Dataset entries:
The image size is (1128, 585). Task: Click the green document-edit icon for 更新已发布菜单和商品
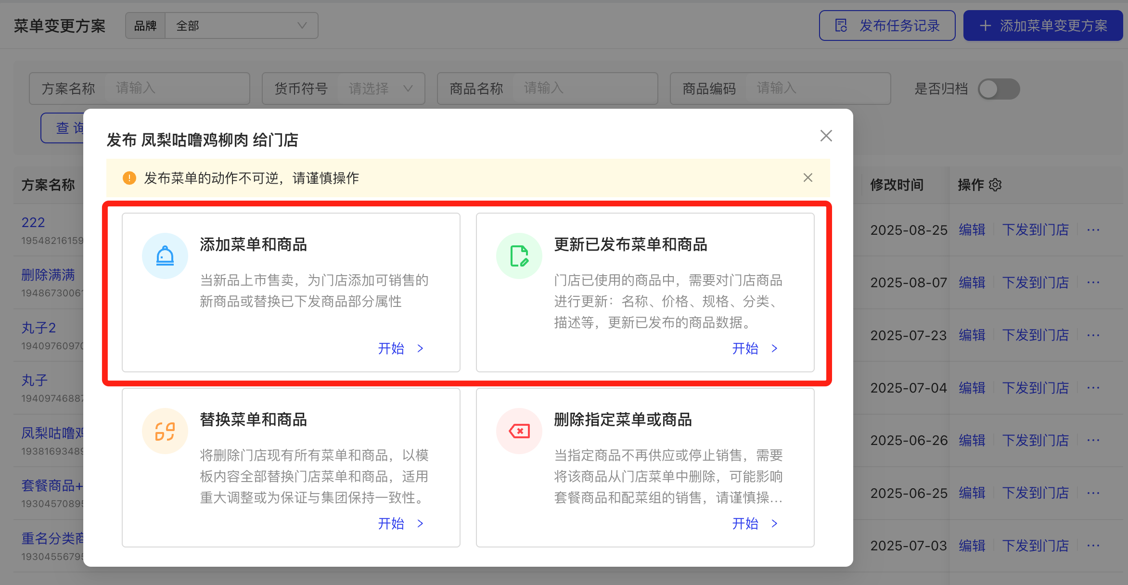tap(519, 256)
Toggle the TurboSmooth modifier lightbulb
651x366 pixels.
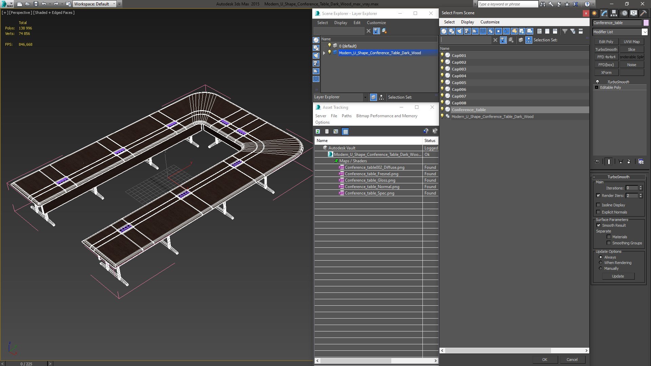tap(597, 82)
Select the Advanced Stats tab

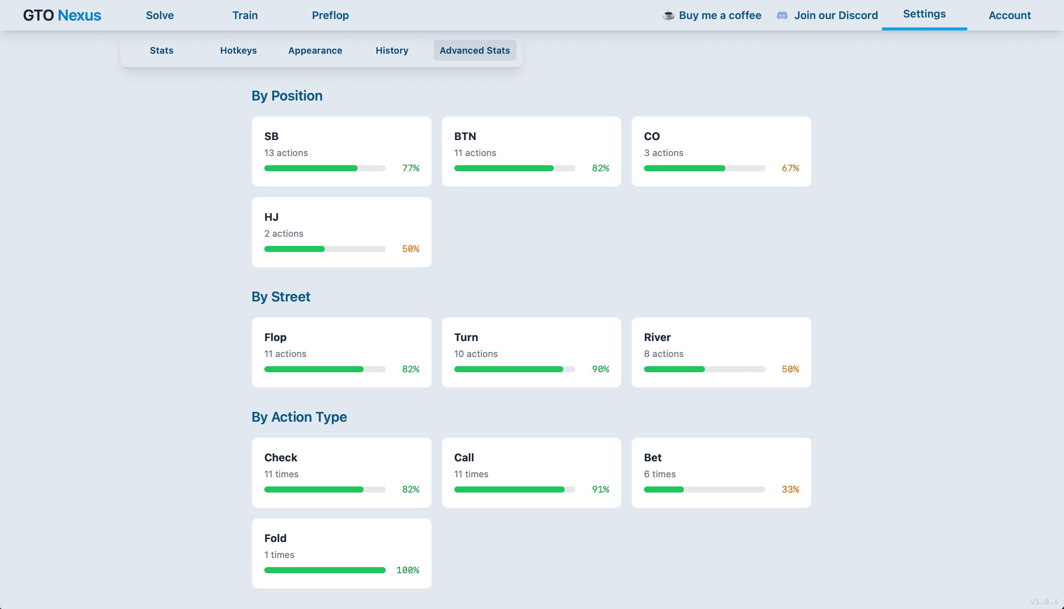(474, 50)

_Activity_.
Please copy the entries in full. Leave each image out.

_Result for this task_.
The image size is (1128, 585). Task: Click the green document-edit icon for 更新已发布菜单和商品
tap(519, 256)
Toggle the TurboSmooth modifier lightbulb
651x366 pixels.
tap(597, 82)
Select the Advanced Stats tab

(474, 50)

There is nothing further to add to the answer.